Le modérateur a resitué le film avant la projection, juste avant 1968, à l’aube de changements majeurs, la fascination de Demy pour les comédies musicales, West Side Story en tête, d’où la présence de Gene Kelly ou Georges Chakiris, ou pour les contes de fée. Le film devait à l’origine être un hommage à Picasso et s’appeler Les Demoiselles d’Avignon. C’est également un film culte à cause de Françoise Dorléac, sublimissime, décédée quelques années plus tard. A la fin, un échange entre lui et les spectateurs (conquis et très très très enthousiastes) a permis d’approfondir les grands thématiques du film, sans prise de tête, la rencontre, le hasard, la recherche du partenaire idéal, de l’idéal féminin comme dit Jacques Perrin tout le long du film.

J’ai adoré revoir ce film, je suis sortie de l’enfance avec ce film je crois, j’y ai des références si ancrées en moi que j’avais oublié d’où elles venaient.
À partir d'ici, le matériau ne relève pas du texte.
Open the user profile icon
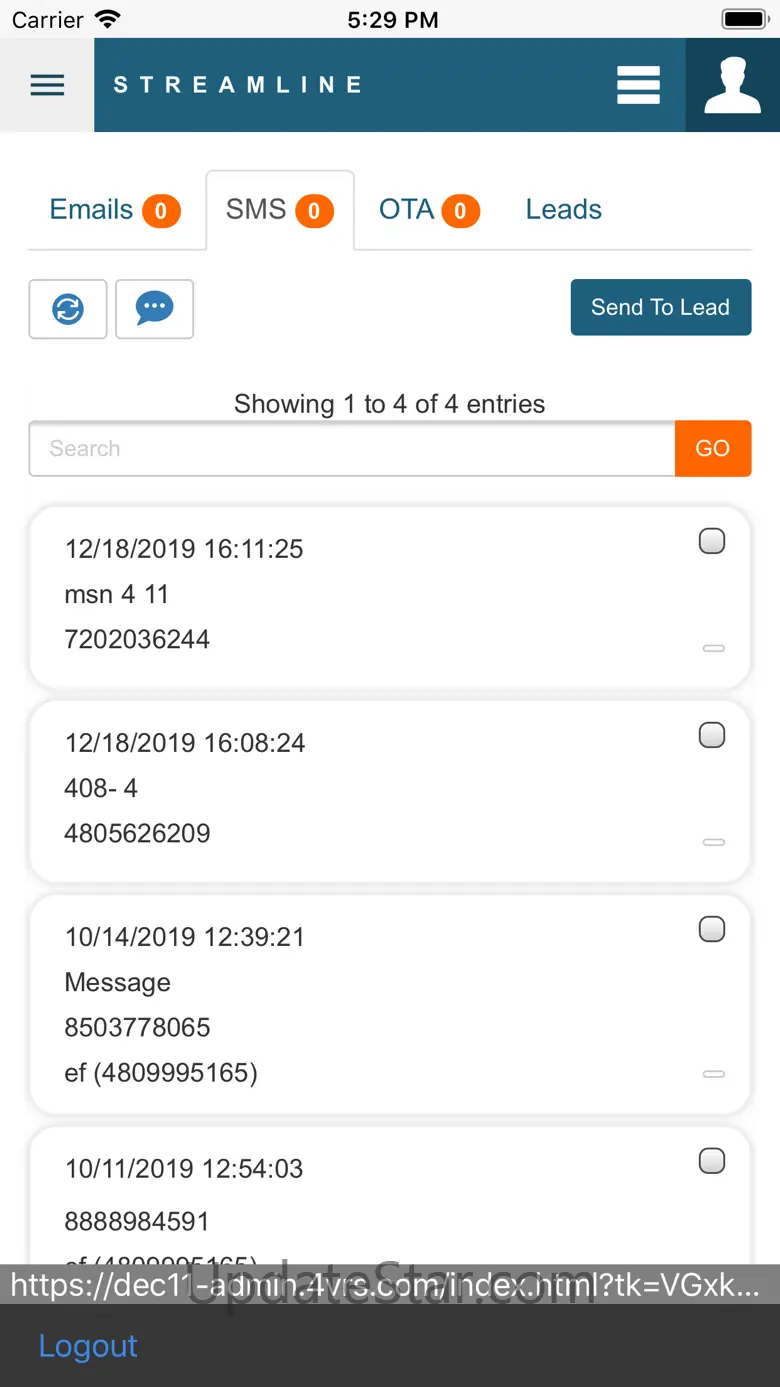780x1387 pixels. coord(732,85)
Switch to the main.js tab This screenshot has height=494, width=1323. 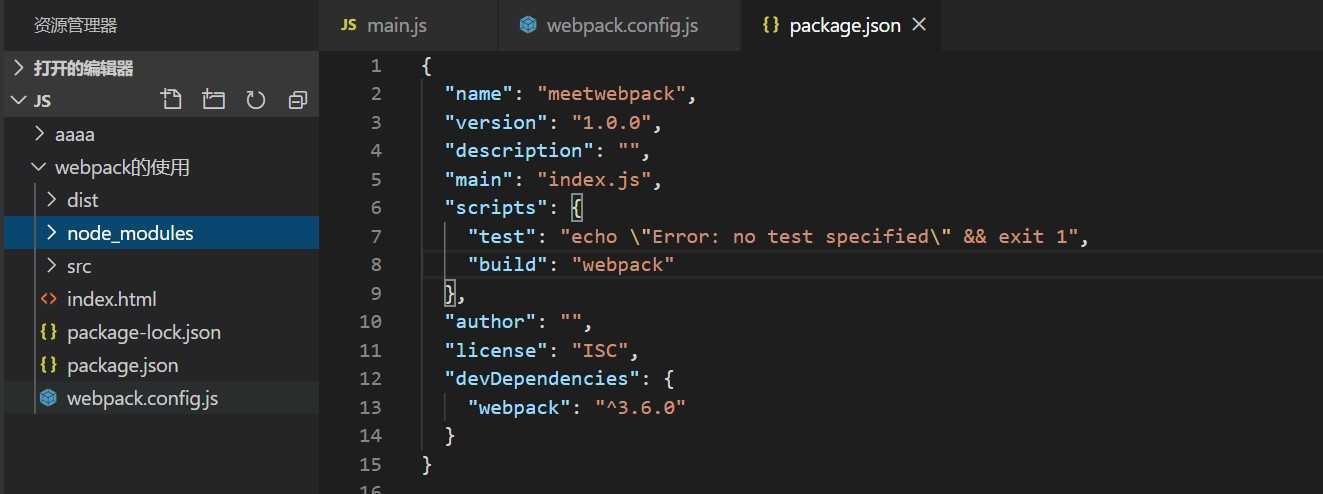397,25
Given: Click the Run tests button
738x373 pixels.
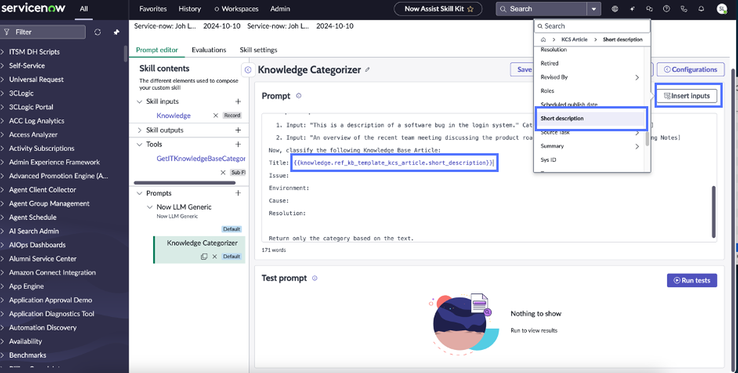Looking at the screenshot, I should point(692,280).
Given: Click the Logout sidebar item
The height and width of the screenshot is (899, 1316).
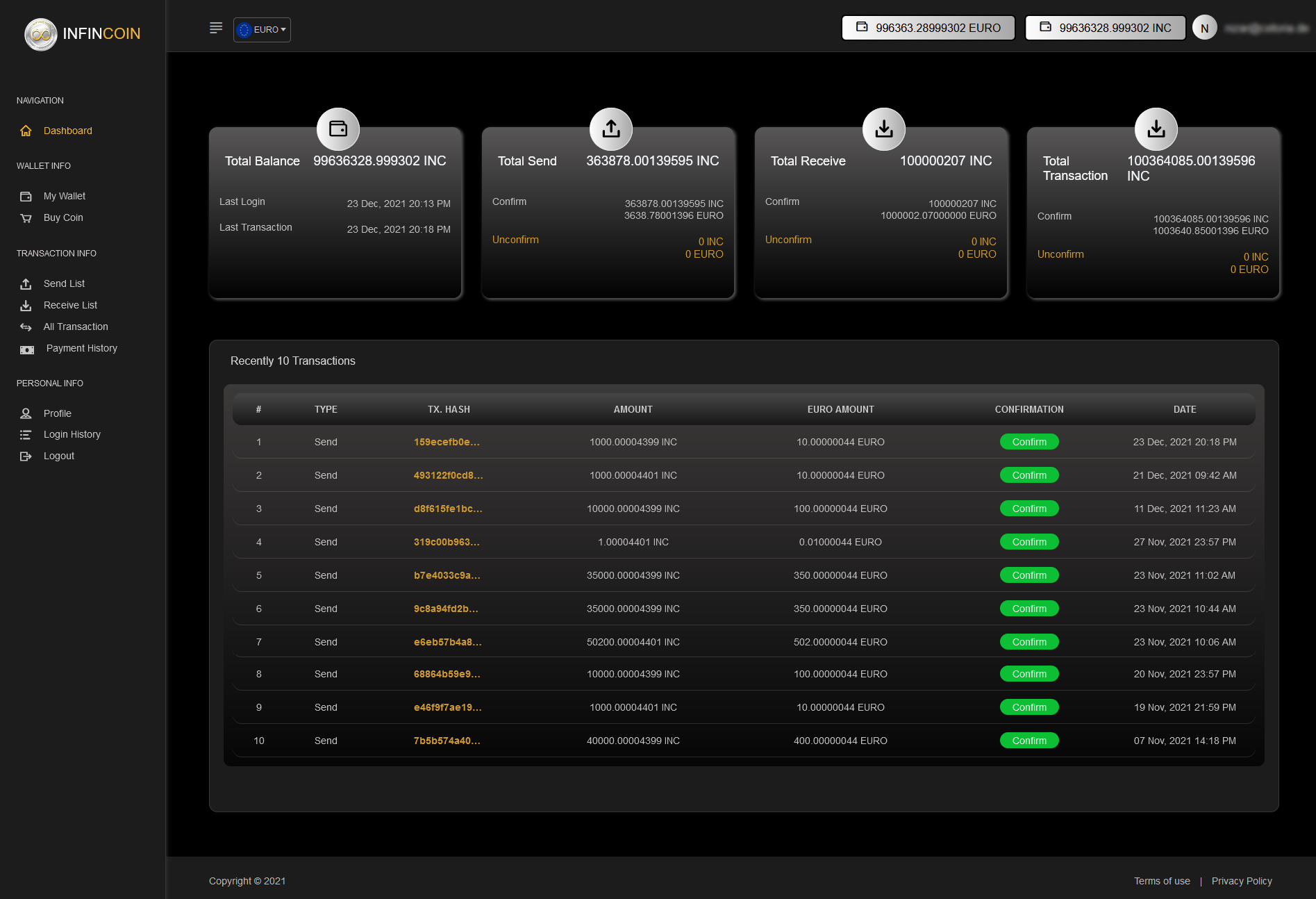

J’étais aussi contente de le montrer à Muriel, comme un trésor que l’on partage, une part de soi que l’on dévoile.

Il y aura ainsi une projection un dimanche par mois et la thématique récurrente sera le couple, quoi d’autre après tout ?
La prochaine aura lieu le 16 octobre, et ce sera Le Mépris de Jean-Luc Godard, alors vous venez ?

 

Cycle Parler ciné, toutes les infos ici.
Hasard toujours, du calendrier cette fois, j’apprends en écrivant cet article qu’Anne Germain, qui avait doublé Catherine Deneuve pour les chansons du film s’est éteinte aujourd’hui.